### Data provided ###
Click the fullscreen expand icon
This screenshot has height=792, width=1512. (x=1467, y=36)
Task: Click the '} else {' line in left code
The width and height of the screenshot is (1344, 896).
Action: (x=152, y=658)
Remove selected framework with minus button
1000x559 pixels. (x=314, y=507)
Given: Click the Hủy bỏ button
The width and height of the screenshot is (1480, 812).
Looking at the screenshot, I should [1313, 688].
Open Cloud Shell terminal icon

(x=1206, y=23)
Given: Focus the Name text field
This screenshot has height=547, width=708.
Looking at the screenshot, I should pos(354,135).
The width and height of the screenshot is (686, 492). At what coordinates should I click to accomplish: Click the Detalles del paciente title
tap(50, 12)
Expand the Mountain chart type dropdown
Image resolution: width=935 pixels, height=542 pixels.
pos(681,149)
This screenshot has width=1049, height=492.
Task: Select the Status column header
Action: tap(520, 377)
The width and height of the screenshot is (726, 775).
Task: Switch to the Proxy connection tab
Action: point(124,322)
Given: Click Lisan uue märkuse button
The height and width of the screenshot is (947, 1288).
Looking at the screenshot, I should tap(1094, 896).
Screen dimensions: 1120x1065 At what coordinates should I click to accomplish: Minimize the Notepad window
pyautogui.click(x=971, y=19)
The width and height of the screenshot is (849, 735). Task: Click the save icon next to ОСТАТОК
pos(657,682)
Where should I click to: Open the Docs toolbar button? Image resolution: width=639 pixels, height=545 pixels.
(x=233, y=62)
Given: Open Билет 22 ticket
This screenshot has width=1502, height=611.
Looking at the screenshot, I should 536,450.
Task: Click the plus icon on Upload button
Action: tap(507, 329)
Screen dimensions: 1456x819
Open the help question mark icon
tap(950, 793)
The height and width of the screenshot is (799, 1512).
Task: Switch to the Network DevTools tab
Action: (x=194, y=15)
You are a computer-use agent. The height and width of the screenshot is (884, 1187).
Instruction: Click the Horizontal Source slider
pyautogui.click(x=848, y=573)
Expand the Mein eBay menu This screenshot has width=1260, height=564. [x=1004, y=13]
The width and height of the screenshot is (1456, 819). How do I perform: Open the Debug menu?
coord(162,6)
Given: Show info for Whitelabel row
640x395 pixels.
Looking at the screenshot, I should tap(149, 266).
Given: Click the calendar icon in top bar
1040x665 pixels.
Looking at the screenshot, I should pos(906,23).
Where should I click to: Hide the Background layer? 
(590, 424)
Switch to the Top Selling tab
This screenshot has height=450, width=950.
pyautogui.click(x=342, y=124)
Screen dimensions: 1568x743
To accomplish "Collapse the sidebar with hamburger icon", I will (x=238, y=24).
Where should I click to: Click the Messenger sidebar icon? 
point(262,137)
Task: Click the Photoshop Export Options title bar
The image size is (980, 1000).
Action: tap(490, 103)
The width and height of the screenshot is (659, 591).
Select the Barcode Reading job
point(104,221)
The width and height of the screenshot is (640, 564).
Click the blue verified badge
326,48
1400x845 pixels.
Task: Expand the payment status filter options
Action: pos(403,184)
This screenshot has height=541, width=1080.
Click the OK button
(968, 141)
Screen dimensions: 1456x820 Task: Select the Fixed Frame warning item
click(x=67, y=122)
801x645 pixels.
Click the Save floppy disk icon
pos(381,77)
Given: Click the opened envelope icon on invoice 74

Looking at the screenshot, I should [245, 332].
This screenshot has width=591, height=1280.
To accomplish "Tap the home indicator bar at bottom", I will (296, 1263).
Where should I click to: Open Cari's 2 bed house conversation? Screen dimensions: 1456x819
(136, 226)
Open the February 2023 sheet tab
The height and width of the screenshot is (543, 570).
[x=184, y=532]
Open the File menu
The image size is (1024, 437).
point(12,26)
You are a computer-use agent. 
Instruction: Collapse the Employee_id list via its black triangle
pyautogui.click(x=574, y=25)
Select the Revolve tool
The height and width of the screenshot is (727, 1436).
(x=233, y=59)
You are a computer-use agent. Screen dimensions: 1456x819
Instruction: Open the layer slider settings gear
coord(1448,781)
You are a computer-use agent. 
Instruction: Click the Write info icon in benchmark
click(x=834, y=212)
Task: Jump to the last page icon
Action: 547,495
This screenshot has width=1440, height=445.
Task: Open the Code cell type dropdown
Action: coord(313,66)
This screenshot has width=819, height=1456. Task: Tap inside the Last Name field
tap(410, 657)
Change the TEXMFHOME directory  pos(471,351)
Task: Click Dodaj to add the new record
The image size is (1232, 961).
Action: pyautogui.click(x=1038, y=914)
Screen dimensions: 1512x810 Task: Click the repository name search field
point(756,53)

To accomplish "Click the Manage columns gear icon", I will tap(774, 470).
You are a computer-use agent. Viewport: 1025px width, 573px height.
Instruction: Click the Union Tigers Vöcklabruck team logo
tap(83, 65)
###
■ What you have to do
Copy out every item above line for line, with no changes.

■ Expected output
Click the fullscreen expand icon
This screenshot has height=792, width=1512. (x=1467, y=36)
Task: Click the '} else {' line in left code
The width and height of the screenshot is (1344, 896).
Action: (x=152, y=658)
Remove selected framework with minus button
1000x559 pixels. (x=314, y=507)
Given: Click the Hủy bỏ button
The width and height of the screenshot is (1480, 812).
Looking at the screenshot, I should [1313, 688].
Open Cloud Shell terminal icon

(x=1206, y=23)
Given: Focus the Name text field
This screenshot has height=547, width=708.
Looking at the screenshot, I should pos(354,135).
The width and height of the screenshot is (686, 492). At what coordinates should I click to accomplish: Click the Detalles del paciente title
tap(50, 12)
Expand the Mountain chart type dropdown
Image resolution: width=935 pixels, height=542 pixels.
pos(681,149)
This screenshot has width=1049, height=492.
Task: Select the Status column header
Action: tap(520, 377)
The width and height of the screenshot is (726, 775).
Task: Switch to the Proxy connection tab
Action: point(124,322)
Given: Click Lisan uue märkuse button
The height and width of the screenshot is (947, 1288).
Looking at the screenshot, I should tap(1094, 896).
Screen dimensions: 1120x1065 At what coordinates should I click to accomplish: Minimize the Notepad window
pyautogui.click(x=971, y=19)
The width and height of the screenshot is (849, 735). Task: Click the save icon next to ОСТАТОК
pos(657,682)
Where should I click to: Open the Docs toolbar button? Image resolution: width=639 pixels, height=545 pixels.
(x=233, y=62)
Given: Open Билет 22 ticket
This screenshot has width=1502, height=611.
Looking at the screenshot, I should 536,450.
Task: Click the plus icon on Upload button
Action: tap(507, 329)
Screen dimensions: 1456x819
Open the help question mark icon
tap(950, 793)
The height and width of the screenshot is (799, 1512).
Task: Switch to the Network DevTools tab
Action: (x=194, y=15)
You are a computer-use agent. The height and width of the screenshot is (884, 1187).
Instruction: Click the Horizontal Source slider
pyautogui.click(x=848, y=573)
Expand the Mein eBay menu This screenshot has width=1260, height=564. [x=1004, y=13]
The width and height of the screenshot is (1456, 819). How do I perform: Open the Debug menu?
coord(162,6)
Given: Show info for Whitelabel row
640x395 pixels.
Looking at the screenshot, I should tap(149, 266).
Given: Click the calendar icon in top bar
1040x665 pixels.
Looking at the screenshot, I should pos(906,23).
Where should I click to: Hide the Background layer? 
(590, 424)
Switch to the Top Selling tab
This screenshot has height=450, width=950.
pyautogui.click(x=342, y=124)
Screen dimensions: 1568x743
To accomplish "Collapse the sidebar with hamburger icon", I will (x=238, y=24).
Where should I click to: Click the Messenger sidebar icon? 
point(262,137)
Task: Click the Photoshop Export Options title bar
The image size is (980, 1000).
Action: tap(490, 103)
The width and height of the screenshot is (659, 591).
Select the Barcode Reading job
point(104,221)
The width and height of the screenshot is (640, 564).
Click the blue verified badge
326,48
1400x845 pixels.
Task: Expand the payment status filter options
Action: pos(403,184)
This screenshot has height=541, width=1080.
Click the OK button
(968, 141)
Screen dimensions: 1456x820 Task: Select the Fixed Frame warning item
click(x=67, y=122)
801x645 pixels.
Click the Save floppy disk icon
pos(381,77)
Given: Click the opened envelope icon on invoice 74

Looking at the screenshot, I should [245, 332].
This screenshot has width=591, height=1280.
To accomplish "Tap the home indicator bar at bottom", I will (296, 1263).
Where should I click to: Open Cari's 2 bed house conversation? Screen dimensions: 1456x819
(136, 226)
Open the February 2023 sheet tab
The height and width of the screenshot is (543, 570).
[x=184, y=532]
Open the File menu
The image size is (1024, 437).
point(12,26)
You are a computer-use agent. 
Instruction: Collapse the Employee_id list via its black triangle
pyautogui.click(x=574, y=25)
Select the Revolve tool
The height and width of the screenshot is (727, 1436).
(x=233, y=59)
You are a computer-use agent. Screen dimensions: 1456x819
Instruction: Open the layer slider settings gear
coord(1448,781)
You are a computer-use agent. 
Instruction: Click the Write info icon in benchmark
click(x=834, y=212)
Task: Jump to the last page icon
Action: 547,495
This screenshot has width=1440, height=445.
Task: Open the Code cell type dropdown
Action: coord(313,66)
This screenshot has width=819, height=1456. Task: Tap inside the Last Name field
tap(410, 657)
Change the TEXMFHOME directory  pos(471,351)
Task: Click Dodaj to add the new record
The image size is (1232, 961).
Action: pyautogui.click(x=1038, y=914)
Screen dimensions: 1512x810 Task: Click the repository name search field
point(756,53)

To accomplish "Click the Manage columns gear icon", I will tap(774, 470).
You are a computer-use agent. Viewport: 1025px width, 573px height.
Instruction: Click the Union Tigers Vöcklabruck team logo
tap(83, 65)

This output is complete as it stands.